▸ **SUPPLIED PASSAGE**:
.....
It combines database like operations such as subset, with and by and provides similar joins that merge provides but faster. This is achieved by using R's column based ordered in-memory data.frame structure, eval within the environment of a list, the [.data.table mechanism to condense the features, and compiled C to make certain operations fast.

The package can be used just for rapid programming (compact syntax). Largest compute time benefits are on 64bit platforms with plentiful RAM, or when smaller datasets are repeatedly queried within a loop, or when other methods use so much working memory that they fail with an out of memory error.
.....
▸ **RECORDS FOR THE TASK**:
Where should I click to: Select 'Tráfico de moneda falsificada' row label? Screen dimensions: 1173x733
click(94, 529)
.....
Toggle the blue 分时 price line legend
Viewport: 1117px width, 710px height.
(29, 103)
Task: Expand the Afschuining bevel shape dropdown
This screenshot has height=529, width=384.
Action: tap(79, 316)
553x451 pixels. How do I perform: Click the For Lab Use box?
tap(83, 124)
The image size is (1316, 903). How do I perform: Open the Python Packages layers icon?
.....
▸ **TASKS**:
[A] In the records, copy the lines word for word, starting at the line that contains "Where should I" and ending after the line that contains "click(94, 529)".
[B] Continue the passage about the data.table package for R from its last sentence.
The records are unrelated to the passage about the data.table package for R.

▸ **THE REPLIES**:
[A]
Where should I click to: Select 'Tráfico de moneda falsificada' row label? Screen dimensions: 1173x733
click(94, 529)

[B]
As with [.data.frame, compound queries can be concatenated on one line; e.g.,

1 2	DT[,sum(v),by=colA][V1<300][tail(order(V1))] # sum(v) by colA then return the 6 largest which are under 300

The j expression does not have to return data; e.g.,

1 2	DT[,plot(colB,colC),by=colA] # produce a set of plots (likely to pdf) returning no data

Multiple data.tables (e.g. X, Y and Z) can be joined in many ways; e.g.,

    X[Y][Z]
    X[Z][Y]
    X[Y[Z]]
    X[Z[Y]]

A data.table is a list of vectors, just like a data.frame. However :

it never has rownames. Instead it may have one key of one or more columns. This key can be used for row indexing instead of rownames.
it has enhanced functionality in [.data.table for fast joins of keyed tables, fast aggregation, fast last observation carried forward (LOCF) and fast add/modify/delete of columns by reference with no copy at all.

Since a list is a vector, data.table columns may be type list. Columns of type list can contain mixed types. Each item in a column of type list may be different lengths. This is true of data.frame, too.

Several methods are provided for data.table, including is.na, na.omit, t, rbind, cbind, merge and others.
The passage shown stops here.